- [Text shown]
---

William Bradshaw Bell, OBE, JP (9 October 1935 – 9 June 2020), was an Ulster Unionist Party (UUP) politician from Northern Ireland, and a former Lord Mayor of Belfast. Bell was a Member of the Northern Ireland Assembly (MLA) for Lagan Valley from 1998 to 2007.

He served as a Councillor on Belfast City Council from 1976 to 1985 and was Lord Mayor of Belfast from 1979 to 1980. He also served on Lisburn Council (1989–2007) and was Mayor of the City of Lisburn in 2003.

He was Personal Assistant to MP Rt Hon Sir James Molyneaux from 1976 to 1997. He was elected to the Northern Ireland Constitutional Convention (1975–1976) for North Belfast, and to the Northern Ireland Assembly for the Lagan Valley constituency in 1998 and again in 2003. In 1996 he was an unsuccessful candidate in the Northern Ireland Forum election in Lagan Valley. Bell stood in the 2007 Assembly election after re-selection by his party. However, he lost his seat to fellow UUP candidate, Basil McCrea.

He was appointed a Justice of the peace in 1985, and was a member of the Northern Ireland Housing Council.

---

- [Given information]
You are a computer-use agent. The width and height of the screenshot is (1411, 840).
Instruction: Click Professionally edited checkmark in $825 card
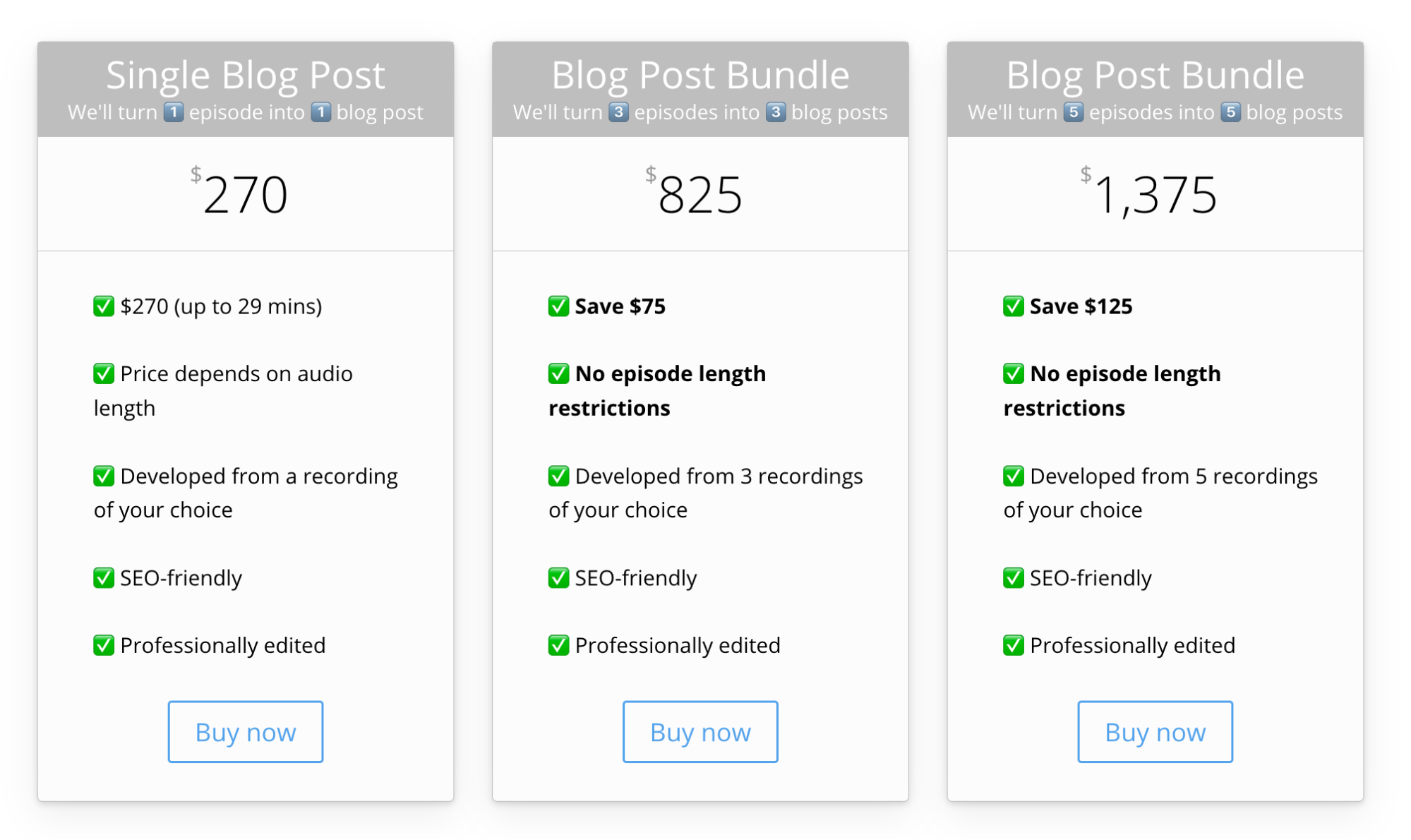[558, 645]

---

Please quote word for word the part of the William Bradshaw Bell text that opens with "William Bradshaw Bell, OBE, JP" and closes with "Lisburn in 2003.".

William Bradshaw Bell, OBE, JP (9 October 1935 – 9 June 2020), was an Ulster Unionist Party (UUP) politician from Northern Ireland, and a former Lord Mayor of Belfast. Bell was a Member of the Northern Ireland Assembly (MLA) for Lagan Valley from 1998 to 2007.

He served as a Councillor on Belfast City Council from 1976 to 1985 and was Lord Mayor of Belfast from 1979 to 1980. He also served on Lisburn Council (1989–2007) and was Mayor of the City of Lisburn in 2003.